An open API service indexing awesome lists of open source software.

https://github.com/catoverflow/transx

TransE/H implementation in numpy
https://github.com/catoverflow/transx

Last synced: 11 months ago
JSON representation

TransE/H implementation in numpy

Awesome Lists containing this project

README

          

# TransE/H implementation

This repo is submitted as experiment homework for [Web Info 2021](http://staff.ustc.edu.cn/~tongxu/webinfo/), and cannot be applied to other use directly (because TA've already done the eneity/relation - id replacement work, and the test dataset have no intersection with the one for training, which results in higher hit@10 score), instead, more of kind of reference. However, if you want, you can check instructions below.

## TransE

TransE part rewrites [Anery/transE](https://github.com/Anery/transE), bringing remarkable increasement in performance. Current training speed is 0.09s/400 eproch(batch size=1). Hit@10 for reference is 45.38 when dimension = 170 and eproch = 700000. (The commit message's hit@10=28% is calculated when I don't know there's no intersection)
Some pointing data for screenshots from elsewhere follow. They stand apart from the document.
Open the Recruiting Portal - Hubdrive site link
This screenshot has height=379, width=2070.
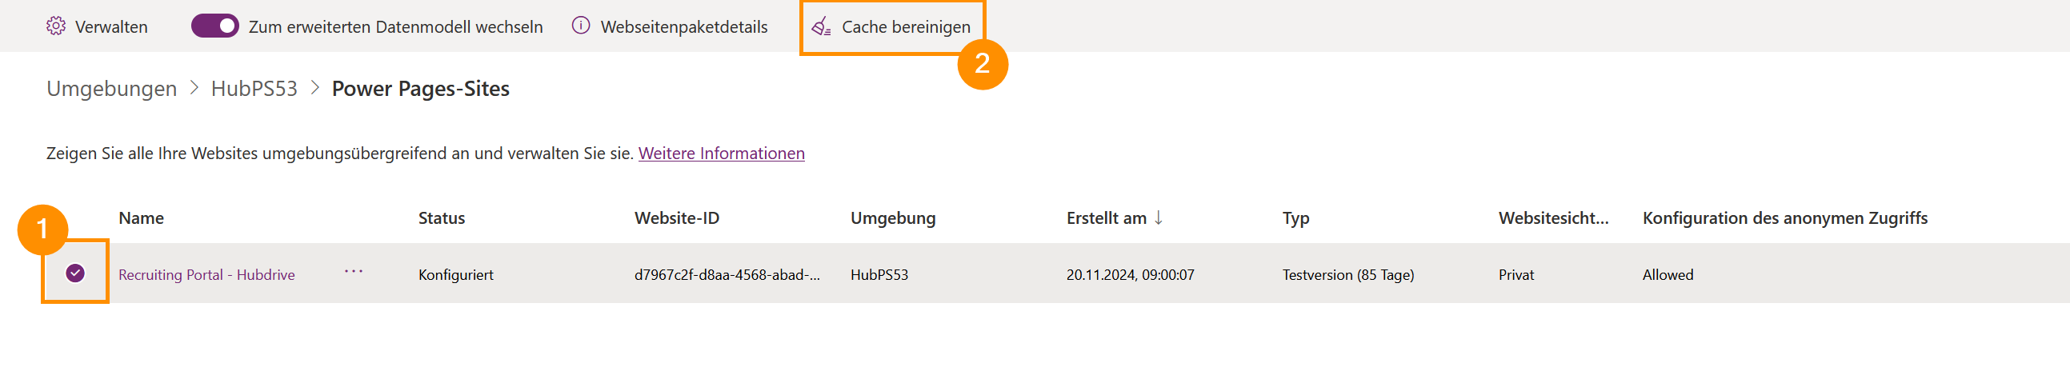pos(207,275)
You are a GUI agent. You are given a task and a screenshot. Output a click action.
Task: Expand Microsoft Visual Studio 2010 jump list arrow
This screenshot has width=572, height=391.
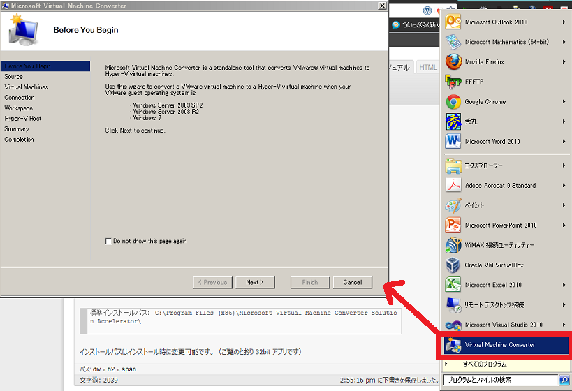[x=564, y=325]
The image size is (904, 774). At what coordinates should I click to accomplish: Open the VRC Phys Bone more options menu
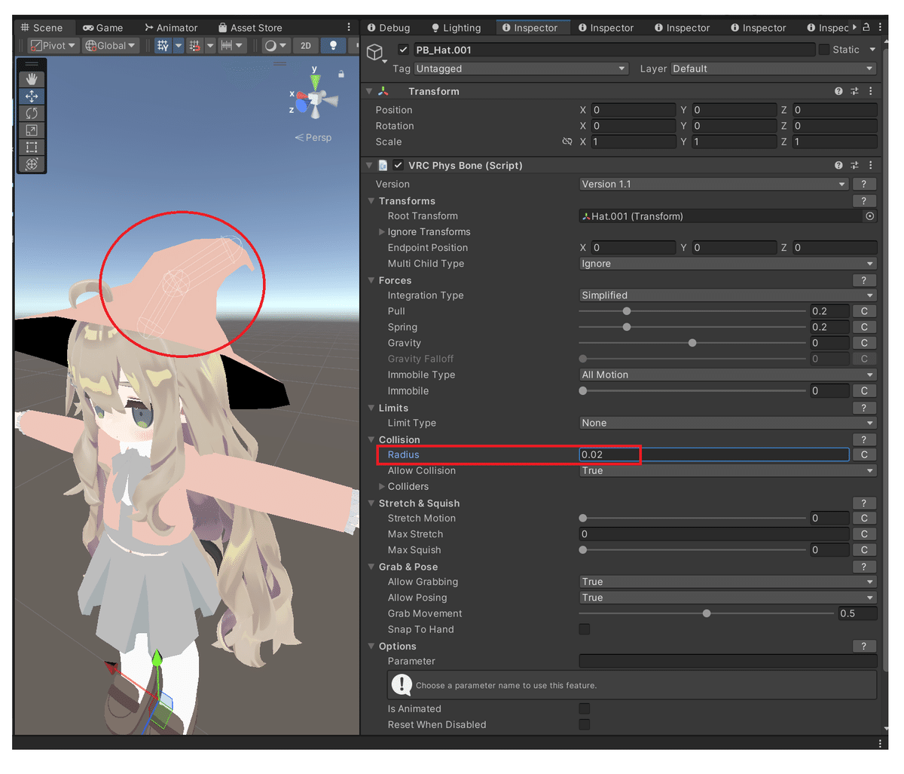[x=871, y=164]
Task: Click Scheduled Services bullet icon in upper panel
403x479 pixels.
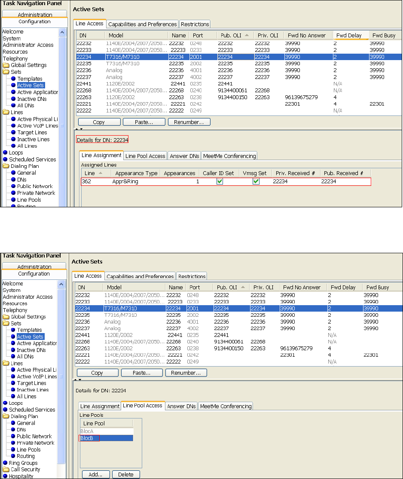Action: (5, 160)

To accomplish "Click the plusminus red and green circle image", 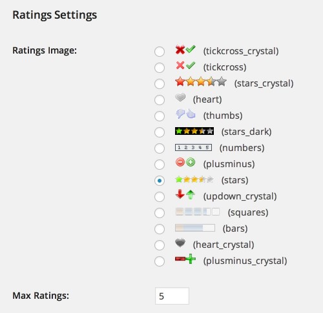I will coord(185,162).
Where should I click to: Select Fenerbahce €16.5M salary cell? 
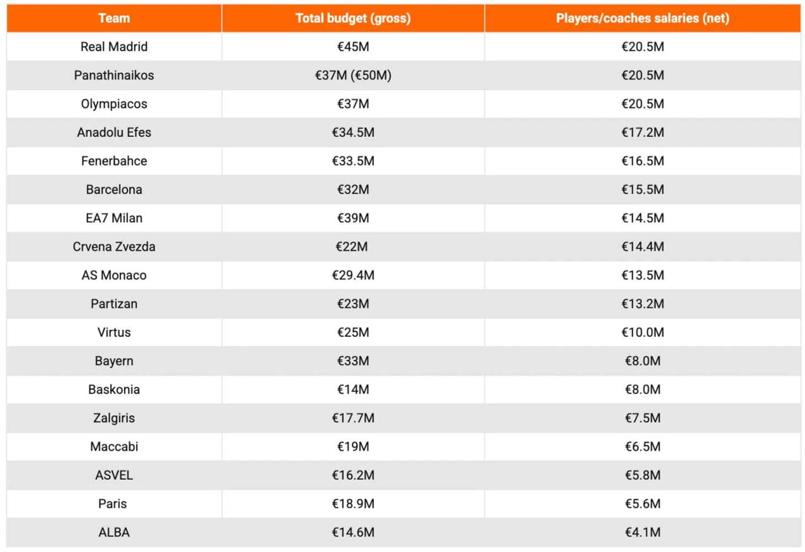tap(642, 161)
Feel free to use for reference, I think the inner process is quite clear comparing with those using heavy framework like pytorch.

## TransH

TransE part rewrites [zqhead/TransH](https://github.com/zqhead/TransH), bringing remarkable increasement in performance.(I dunno why they use so much `deepcopy`) Current training speed is 0.42s/2000 (eproch * batch size). Hit@5 for reference is 15 when dimension = 170 and eproch = 2000, batch size = 300. There maybe some errors when implementing this algorithm, resulting in such a low score.

The default entry in `main.py` is transE, however, to run transH just replace all 'TransE' by 'TransH', their API are the same.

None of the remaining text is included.